_Objective_: Pick out every line of the data below that contains the string "pyautogui", treating uppercase and lowercase as different.

───── Input for this task

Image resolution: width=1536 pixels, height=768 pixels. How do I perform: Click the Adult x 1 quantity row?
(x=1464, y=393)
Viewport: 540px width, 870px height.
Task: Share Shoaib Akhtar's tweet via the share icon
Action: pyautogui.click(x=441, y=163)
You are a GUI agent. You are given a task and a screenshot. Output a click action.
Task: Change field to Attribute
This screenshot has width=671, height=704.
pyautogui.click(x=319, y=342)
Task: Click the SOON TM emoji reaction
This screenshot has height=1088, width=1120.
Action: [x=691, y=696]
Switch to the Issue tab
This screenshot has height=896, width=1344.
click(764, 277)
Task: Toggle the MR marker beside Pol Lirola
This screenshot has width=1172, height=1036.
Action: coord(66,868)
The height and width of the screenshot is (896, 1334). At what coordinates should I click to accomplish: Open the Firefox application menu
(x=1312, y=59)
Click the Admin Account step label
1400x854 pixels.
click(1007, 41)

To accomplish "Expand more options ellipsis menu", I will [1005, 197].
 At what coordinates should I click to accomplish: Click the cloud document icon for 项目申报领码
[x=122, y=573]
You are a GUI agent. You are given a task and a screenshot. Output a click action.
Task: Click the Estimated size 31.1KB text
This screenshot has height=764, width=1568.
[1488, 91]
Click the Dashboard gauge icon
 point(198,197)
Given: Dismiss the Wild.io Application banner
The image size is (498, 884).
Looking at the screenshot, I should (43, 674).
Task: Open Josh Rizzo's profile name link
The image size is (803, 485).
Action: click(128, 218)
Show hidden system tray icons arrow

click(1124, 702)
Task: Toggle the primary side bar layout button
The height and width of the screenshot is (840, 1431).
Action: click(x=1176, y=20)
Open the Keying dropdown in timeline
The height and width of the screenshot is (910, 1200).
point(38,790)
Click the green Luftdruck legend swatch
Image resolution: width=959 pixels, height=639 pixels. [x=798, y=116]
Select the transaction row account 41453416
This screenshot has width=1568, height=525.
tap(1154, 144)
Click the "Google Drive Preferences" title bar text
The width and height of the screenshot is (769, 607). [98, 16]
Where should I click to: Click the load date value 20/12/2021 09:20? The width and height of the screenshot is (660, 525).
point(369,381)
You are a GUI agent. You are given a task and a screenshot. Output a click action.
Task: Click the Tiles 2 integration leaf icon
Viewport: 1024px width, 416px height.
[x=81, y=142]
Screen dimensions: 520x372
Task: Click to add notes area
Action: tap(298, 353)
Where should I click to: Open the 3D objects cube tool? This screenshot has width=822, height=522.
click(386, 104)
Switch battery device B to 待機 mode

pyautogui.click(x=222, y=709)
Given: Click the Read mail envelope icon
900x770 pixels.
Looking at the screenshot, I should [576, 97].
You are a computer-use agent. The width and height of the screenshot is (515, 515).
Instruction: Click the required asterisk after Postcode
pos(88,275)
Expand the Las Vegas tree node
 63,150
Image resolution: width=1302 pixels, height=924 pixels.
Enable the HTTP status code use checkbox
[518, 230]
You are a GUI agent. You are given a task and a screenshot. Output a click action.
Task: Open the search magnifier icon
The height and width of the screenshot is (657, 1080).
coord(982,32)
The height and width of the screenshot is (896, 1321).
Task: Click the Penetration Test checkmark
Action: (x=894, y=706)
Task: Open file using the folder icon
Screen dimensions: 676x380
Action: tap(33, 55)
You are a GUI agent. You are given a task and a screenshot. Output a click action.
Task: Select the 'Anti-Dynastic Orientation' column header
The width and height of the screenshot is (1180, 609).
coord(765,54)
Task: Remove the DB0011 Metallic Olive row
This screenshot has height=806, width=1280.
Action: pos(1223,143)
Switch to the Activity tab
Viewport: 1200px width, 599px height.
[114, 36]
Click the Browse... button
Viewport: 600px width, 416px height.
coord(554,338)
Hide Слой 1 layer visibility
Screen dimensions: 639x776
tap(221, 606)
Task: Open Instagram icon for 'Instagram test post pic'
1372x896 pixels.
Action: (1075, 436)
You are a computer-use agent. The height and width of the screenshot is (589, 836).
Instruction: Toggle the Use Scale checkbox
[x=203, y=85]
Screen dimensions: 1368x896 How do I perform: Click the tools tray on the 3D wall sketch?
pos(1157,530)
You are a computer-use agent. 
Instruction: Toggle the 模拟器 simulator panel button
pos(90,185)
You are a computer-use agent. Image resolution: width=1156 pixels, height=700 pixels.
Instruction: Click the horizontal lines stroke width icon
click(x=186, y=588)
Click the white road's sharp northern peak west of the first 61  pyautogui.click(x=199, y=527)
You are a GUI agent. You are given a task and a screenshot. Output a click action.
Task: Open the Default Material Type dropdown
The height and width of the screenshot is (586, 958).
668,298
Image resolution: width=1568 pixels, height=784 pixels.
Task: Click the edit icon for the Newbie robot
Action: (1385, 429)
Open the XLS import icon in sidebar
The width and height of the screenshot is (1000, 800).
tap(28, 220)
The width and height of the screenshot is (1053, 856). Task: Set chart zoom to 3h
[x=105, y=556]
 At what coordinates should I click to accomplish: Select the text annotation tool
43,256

──────────

_Finished exercise_:
Action: pyautogui.click(x=441, y=163)
pyautogui.click(x=319, y=342)
pyautogui.click(x=222, y=709)
Click the white road's sharp northern peak west of the first 61  pyautogui.click(x=199, y=527)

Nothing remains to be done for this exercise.